───── Supplied passage ─────

Question

In the figure shown, if the slabs are removed and a substance of dielectric constant $k$ is filled such that the capacitance remains the same then $k$ is given by

A. $\dfrac{1}{k} = \dfrac{1}{{{k_1}}} + \dfrac{1}{{{k_2}}} + \dfrac{1}{{2{k_3}}}$
B. $\dfrac{1}{k} = \dfrac{1}{{{k_1} + {k_2}}} + \dfrac{1}{{2{k_3}}}$
C. $k = \dfrac{{{k_1}{k_2}}}{{{k_1} + {k_2}}} + 2{k_3}$
D. $\dfrac{{{k_2}{k_3}}}{{{k_2} + {k_3}}} = \dfrac{{{k_1}{k_3}}}{{{k_1} + {k_3}}}$

Answer 1

Hint: A capacitor is a device that stores large amounts of charge which is retained within the plates of the capacitor in the form of energy. The relation between dielectric constant and capacitance must be obtained. The formula for capacitance when there is a dielectric inserted is applied and the equivalent value of capacitance needs to be determined in order to determine the equation for the dielectric constant.

─────

Complete the following
(1) Reproduce the capacitor passage from "Hint: A capacitor" up to and including "the dielectric constant.".
(2) Continue the capacitor passage, starting right after its final sentence.

───── Material shown ─────

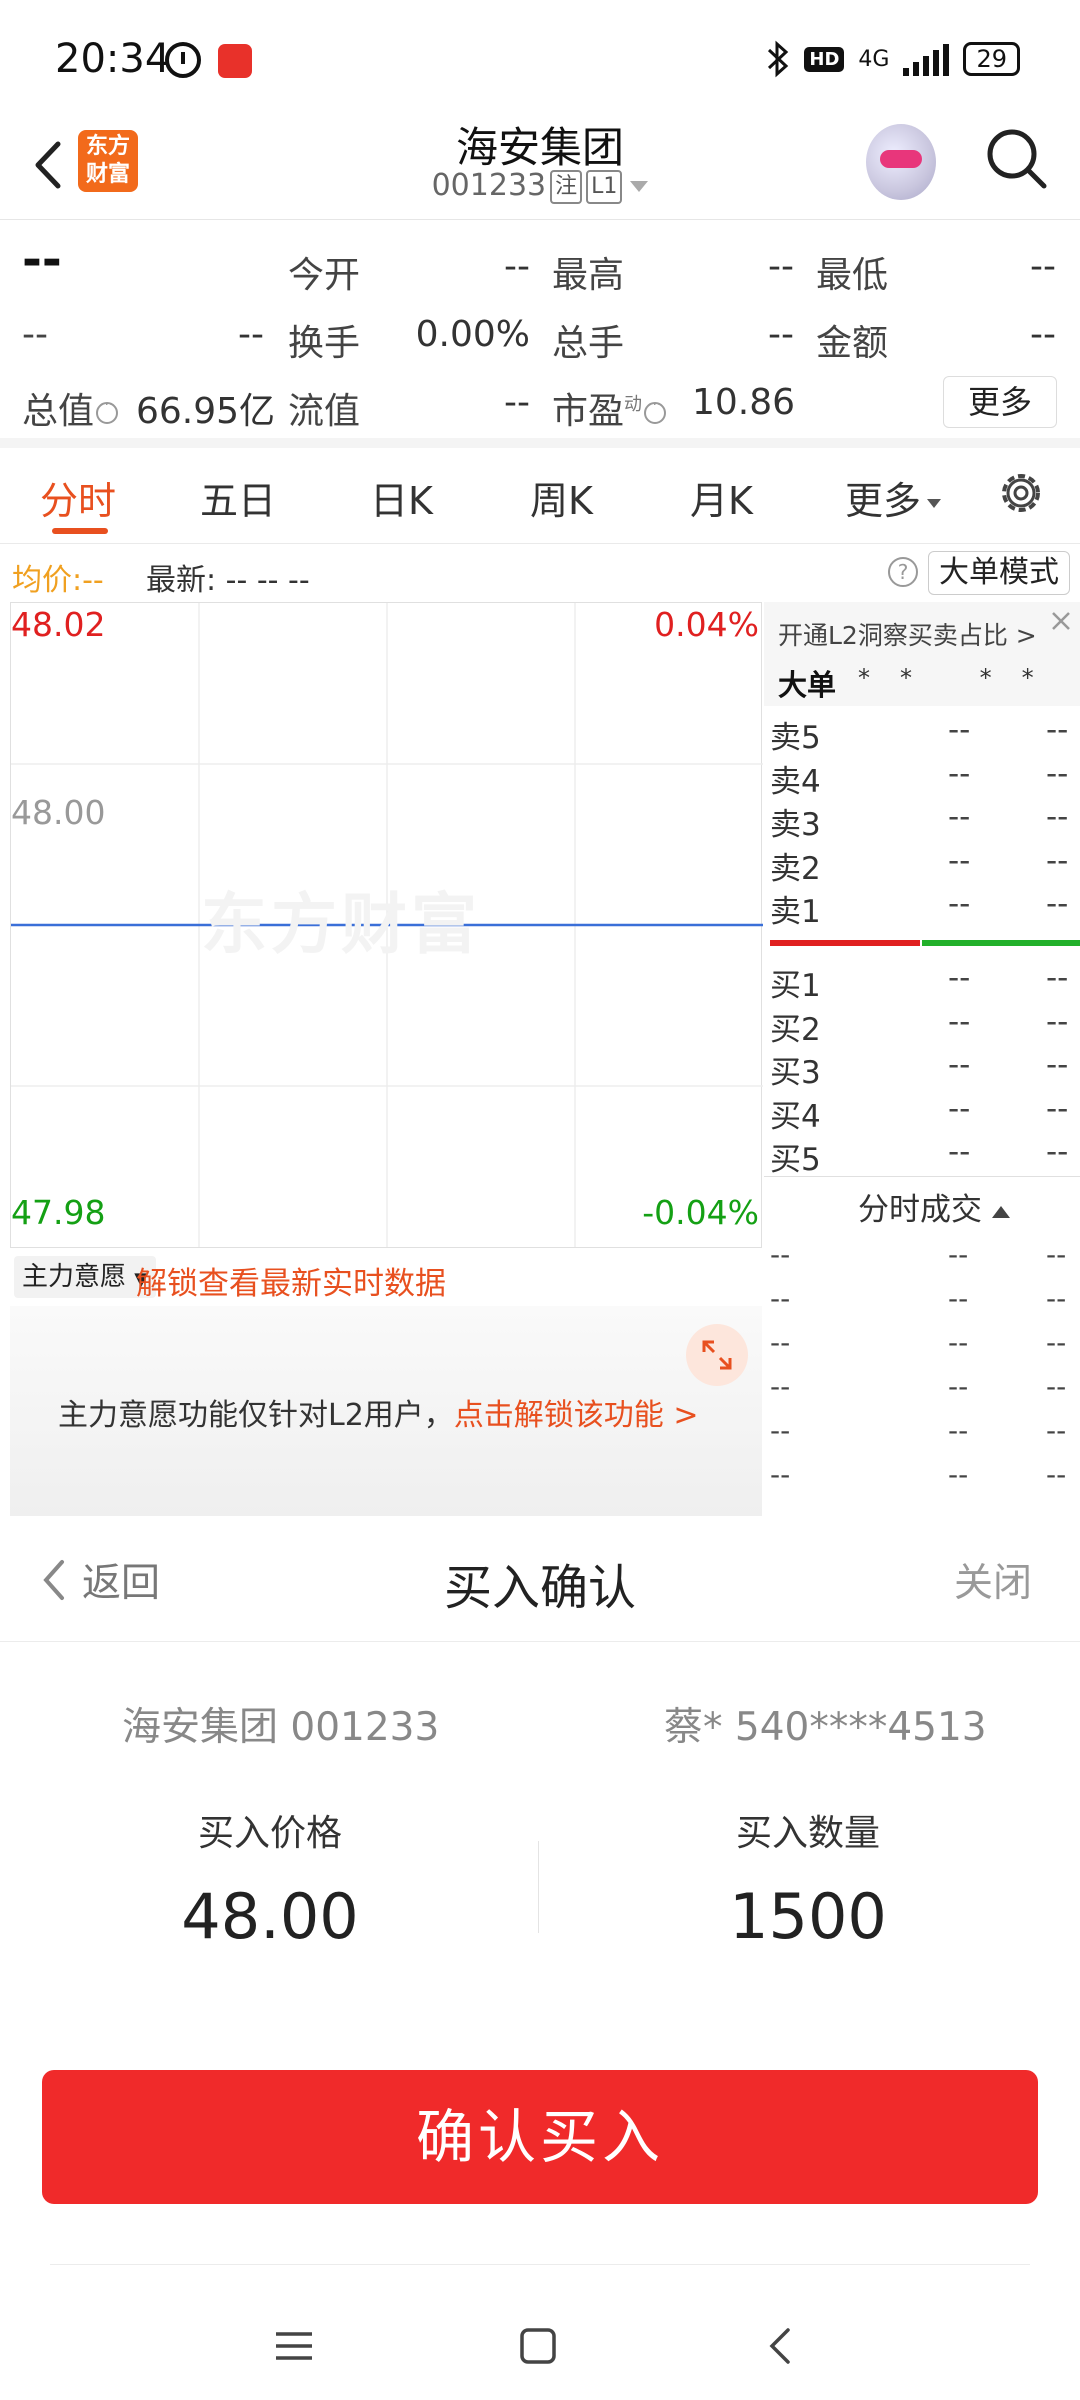 Image resolution: width=1080 pixels, height=2400 pixels. I want to click on high-label: 最高, so click(588, 276). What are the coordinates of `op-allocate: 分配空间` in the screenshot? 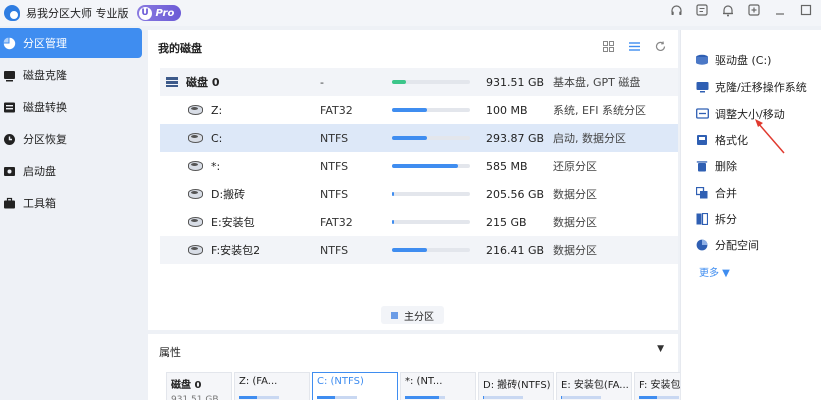 It's located at (727, 245).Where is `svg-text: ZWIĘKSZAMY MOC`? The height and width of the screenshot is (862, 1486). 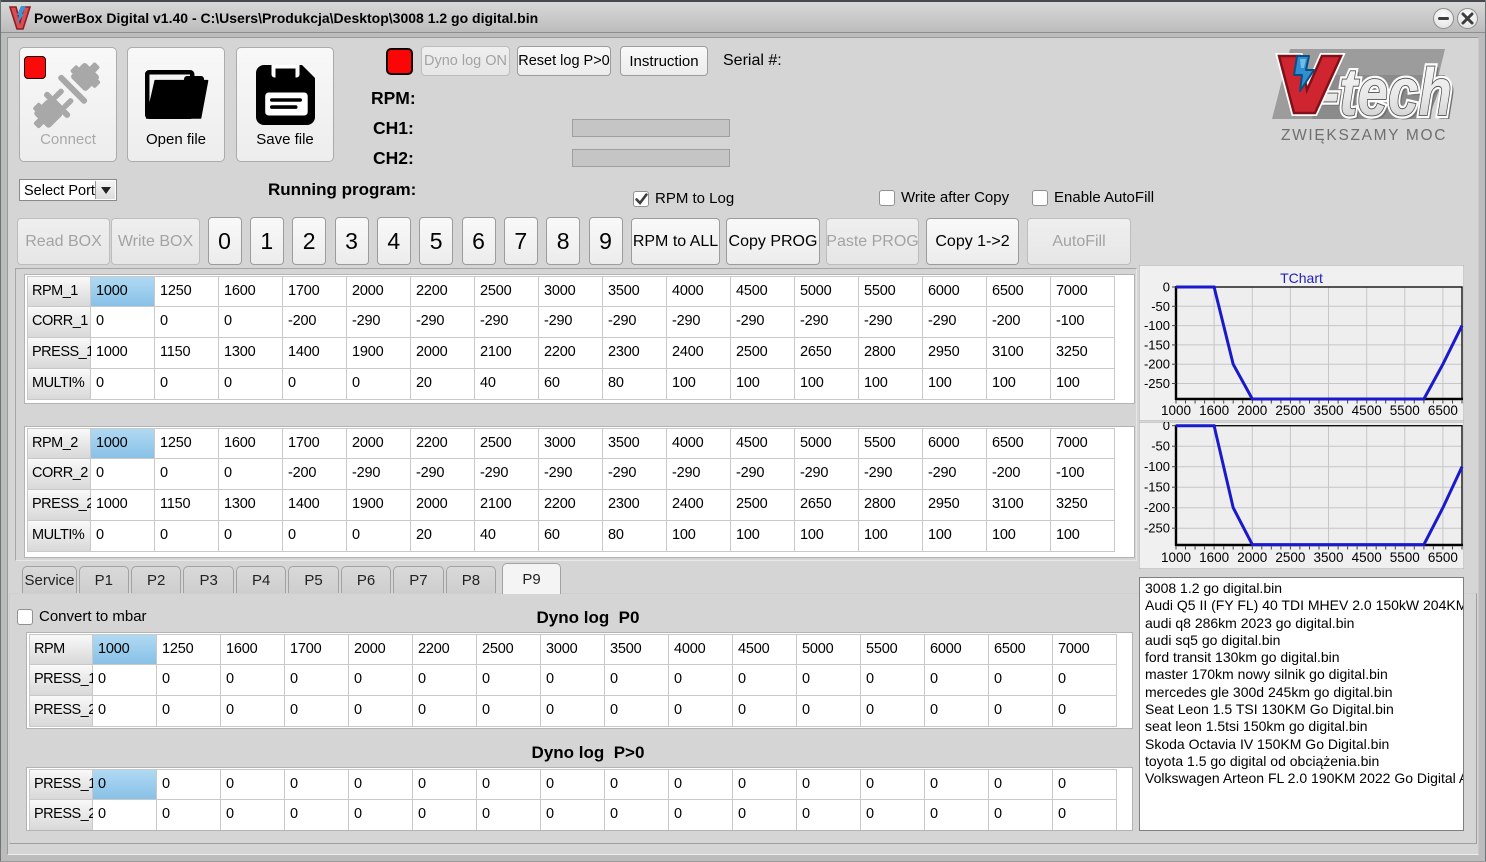
svg-text: ZWIĘKSZAMY MOC is located at coordinates (1364, 136). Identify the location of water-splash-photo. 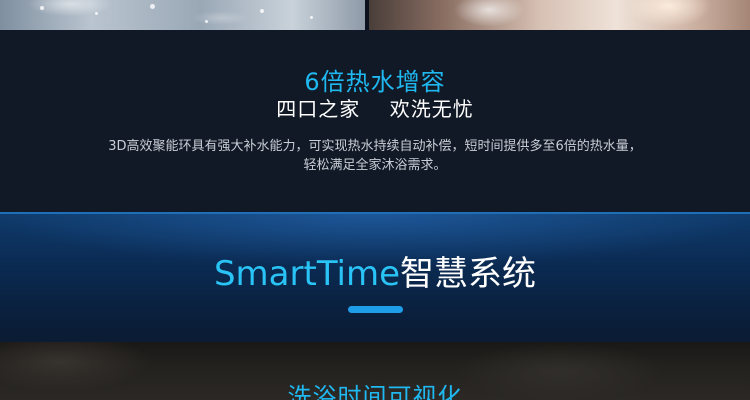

─────

Responses to the exercise
(1)
Hint: A capacitor is a device that stores large amounts of charge which is retained within the plates of the capacitor in the form of energy. The relation between dielectric constant and capacitance must be obtained. The formula for capacitance when there is a dielectric inserted is applied and the equivalent value of capacitance needs to be determined in order to determine the equation for the dielectric constant.

(2)
Complete step by step answer:
The problem revolves around the concept of capacitors and their effect when a dielectric slab is inserted into them. In order to find the equation for the dielectric constant of the capacitors connected together we first need to know about capacitors and what a dielectric slab is. The capacitance of a capacitor is defined as the charge required to be supplied to either of the conductor plates of the capacitors in-order to increase the potential difference between them by a unit amount.

The electrical capacitance is the measure of its ability to store energy. The factors on which a parallel plate capacitor is dependent on is the area of the plates, the permittivity of the medium and the distance between the plates.Thus the capacitance of a parallel plate capacitor when there is a uniform electric field set-up between the plates of the capacitor is given by an equation:
${C_0} = \dfrac{{A{\varepsilon _0}}}{d}$ -------($1$)
Where, ${C_0}$ stands for original capacitance before the dielectric slab is inserted.

A dielectric is an insulator, that is, it does not allow the flow of charges but permits the charges to exert electrostatic forces on one another through it. When this dielectric material is placed in between the plates of the capacitor it is said to be placed in an electric field that is already set up between the plates of the capacitor. The dielectric slab inserted will have a certain dielectric constant. This dielectric constant is defined as the ratio of the original field and the reduced electric field and is denoted by $k$.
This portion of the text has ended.